If the employer fails to perform the payment obligations in the above-mentioned ruling, and the employee applies for compulsory execution in accordance with the law, the people's court shall accept it.
Article 11 The mediation statement made by the labor dispute arbitration institution has become legally effective, and if one of the parties repents to file a lawsuit, the people's court will not accept it; if it has accepted it, it shall rule to reject the lawsuit.
Article 12 If a labor dispute arbitration institution fails to make an acceptance decision or an arbitration award within the time limit, and the parties directly initiate a lawsuit, the people's court shall accept it, unless the case for arbitration has the following reasons:
(1) Transferred to jurisdiction;
(2) The delivery is in progress or the delivery is delayed;
(3) Waiting for the result of another lawsuit and the conclusion of disability evaluation;
(4) Waiting for the hearing of the labor dispute arbitration institution;
(5) Initiating the appraisal procedure or entrusting other departments to investigate and collect evidence;
(6) Other legitimate reasons.
Where the parties file a lawsuit on the grounds that the labor dispute arbitration institution has not made an arbitration award within the time limit, they shall submit the acceptance notice issued by the arbitration institution or other vouchers and certifications that have accepted the arbitration application.
Article 13 If the worker applies for a payment order to the people’s court in accordance with the second paragraph of Article 30 of the Labor Contract Law and Article 16 of the Mediation and Arbitration Law, the people’s court shall grant a payment order to the people’s court in accordance with the provisions of Chapter 17 of the Civil Procedure Law. Accept.

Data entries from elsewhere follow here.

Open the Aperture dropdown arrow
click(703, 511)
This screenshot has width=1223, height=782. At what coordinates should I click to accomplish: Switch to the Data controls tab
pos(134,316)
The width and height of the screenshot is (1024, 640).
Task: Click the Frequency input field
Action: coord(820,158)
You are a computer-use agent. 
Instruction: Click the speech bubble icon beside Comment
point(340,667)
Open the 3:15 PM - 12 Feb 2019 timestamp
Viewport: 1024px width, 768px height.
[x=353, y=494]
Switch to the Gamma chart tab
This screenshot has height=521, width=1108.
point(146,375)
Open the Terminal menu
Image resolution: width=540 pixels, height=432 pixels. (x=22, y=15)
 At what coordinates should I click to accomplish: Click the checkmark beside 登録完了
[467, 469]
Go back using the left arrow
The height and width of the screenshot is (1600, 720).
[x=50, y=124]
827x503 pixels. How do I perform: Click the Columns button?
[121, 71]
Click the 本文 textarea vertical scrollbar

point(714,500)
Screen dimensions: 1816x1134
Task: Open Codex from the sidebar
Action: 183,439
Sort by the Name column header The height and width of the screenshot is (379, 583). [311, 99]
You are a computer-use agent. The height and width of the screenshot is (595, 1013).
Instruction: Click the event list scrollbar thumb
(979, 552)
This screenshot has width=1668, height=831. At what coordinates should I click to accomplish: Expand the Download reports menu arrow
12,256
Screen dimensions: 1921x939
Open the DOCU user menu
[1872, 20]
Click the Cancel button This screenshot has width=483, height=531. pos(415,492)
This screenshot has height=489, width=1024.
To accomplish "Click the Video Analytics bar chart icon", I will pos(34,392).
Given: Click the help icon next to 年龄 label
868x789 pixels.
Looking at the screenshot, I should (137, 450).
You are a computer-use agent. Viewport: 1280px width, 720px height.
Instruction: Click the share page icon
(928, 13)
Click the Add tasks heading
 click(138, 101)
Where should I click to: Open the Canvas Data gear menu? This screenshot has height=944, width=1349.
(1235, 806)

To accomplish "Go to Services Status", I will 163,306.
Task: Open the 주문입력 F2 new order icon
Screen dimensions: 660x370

After the people’s court decides to terminate the supervision procedure in accordance with the second paragraph of Article 30 of the Labor Contract Law, the people’s court shall inform them to apply for arbitration to the labor dispute arbitration institution first.
After the people’s court decides to terminate the supervision procedure in accordance with Article 16 of the Mediation and Arbitration Law, if the laborer directly initiates a lawsuit based on the mediation agreement, the people’s court shall accept it.
Article 14 After the people’s court accepts a labor dispute case, if the parties increase the claim, if the claim is inseparable from the labor dispute in the litigation, the trial shall be combined; if it is an independent labor dispute, the parties shall be notified to arbitrate the labor dispute. The agency applies for arbitration.
Article 15 Workers directly file a lawsuit based on the employer’s wage arrears as evidence. If the claim does not involve other disputes in the labor relationship, it shall be regarded as a labor remuneration dispute, and the people’s court shall accept it in accordance with ordinary civil disputes.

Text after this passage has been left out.